190.技術力と技術資産の違い

技術力は、具体的な技術課題を解決する能力であり、技術者や研究開発者の能力と志とビジョンが技術力の 本体だと思う。
確かに、技術の内容をドキュメントに表現したり、ソフトウェアに移転することはある程度は可能であるが、 未知の技術課題を抽出したり、それを解決するにはドキュメント化された表層的な情報だけでは無理である。 技術力は、人間と強く結合している。

それに対して、技術資産は、価値評価して売却可能であり、技術者から分離された技術上の情報であると考え る。その中には、知的財産権も含まれるし、ドキュメント化された表層的なレベルの情報も含まれる。
しかし、技術資産では具体的な技術課題を抽出したり、解決することはできない。技術資産が技術者や研究者 と結合すると共に、結合した後に技術者や研究者が志やビジョンを持って行動できねば、技術資産は移転でき ても活用ができない。

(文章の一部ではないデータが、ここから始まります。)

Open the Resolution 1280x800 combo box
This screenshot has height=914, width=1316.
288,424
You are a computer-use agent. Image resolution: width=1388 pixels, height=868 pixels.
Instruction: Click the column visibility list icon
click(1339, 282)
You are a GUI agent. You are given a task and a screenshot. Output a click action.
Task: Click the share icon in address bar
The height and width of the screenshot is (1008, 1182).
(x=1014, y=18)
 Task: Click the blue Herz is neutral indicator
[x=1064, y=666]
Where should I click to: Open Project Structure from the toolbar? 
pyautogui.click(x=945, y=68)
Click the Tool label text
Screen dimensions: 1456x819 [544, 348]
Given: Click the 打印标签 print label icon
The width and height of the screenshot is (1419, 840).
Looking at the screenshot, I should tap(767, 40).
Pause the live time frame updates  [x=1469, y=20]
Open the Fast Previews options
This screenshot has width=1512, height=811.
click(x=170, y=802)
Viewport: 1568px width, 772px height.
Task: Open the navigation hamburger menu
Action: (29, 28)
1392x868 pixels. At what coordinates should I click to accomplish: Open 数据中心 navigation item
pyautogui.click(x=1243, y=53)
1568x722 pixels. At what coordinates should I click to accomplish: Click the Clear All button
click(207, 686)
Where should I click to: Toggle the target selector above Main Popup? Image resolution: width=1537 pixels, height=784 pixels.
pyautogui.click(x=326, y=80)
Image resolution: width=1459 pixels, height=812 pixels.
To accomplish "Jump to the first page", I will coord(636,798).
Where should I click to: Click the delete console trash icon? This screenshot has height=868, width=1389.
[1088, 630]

この意味で、技術資産は死んだ干物のようなものである。本来、技術経営では技術力を対象とすべきである のだが、ファイナンス関係者が技術経営について主導権をとって論じてしまった結果、技術資産という的外れ な概念を土台として技術経営を論じてしまう結果になっていると考える。これは、是正が必要である。
特許権は技術そのものではなく、技術思想を記述した情報+技術思想の記述から発生した権利である。 それは、現実の物理空間において、具体的で日々変化する技術課題を抽出したり、技術課題を解決するために 関係者の衆知を集めたり、必至で考えて閃きを得たり、素晴らしい人との出会いや実験結果から新しい発想を 得たりという生きた活動からは切り離された静止した乾いた世界のものである。
しかし、特許は現実の物理空間の世界からみると静止した乾いた世界の存在だが、技術思想空間の陣取り合戦 ということでは、生きて泳いでいる。技術思想空間の価値の高い場所に大きな城を築き、その城を基地として 現実の物理空間での商品やサービスの流れを支配しようと努力している知財部員の志とビジョンは、技術思想 空間では主役であり、活きている。
技術資産という概念は、現実の物理空間での技術者の志やビジョンも捨象し、技術思想空間での知財部員の志 やビジョンも捨象し、技術における売却可能な金銭的価値に注目しすぎた概念であり、取引きは出来ても何事 かを成し遂げるパワーを失っており、言わば干物の身ですらなく、「干物の値札」のようなものだと思う。
「干物の値札」をかき集めたり、並べてみても現実空間での技術的課題の解決もできないし、技術思想空間で の陣取り合戦もできない。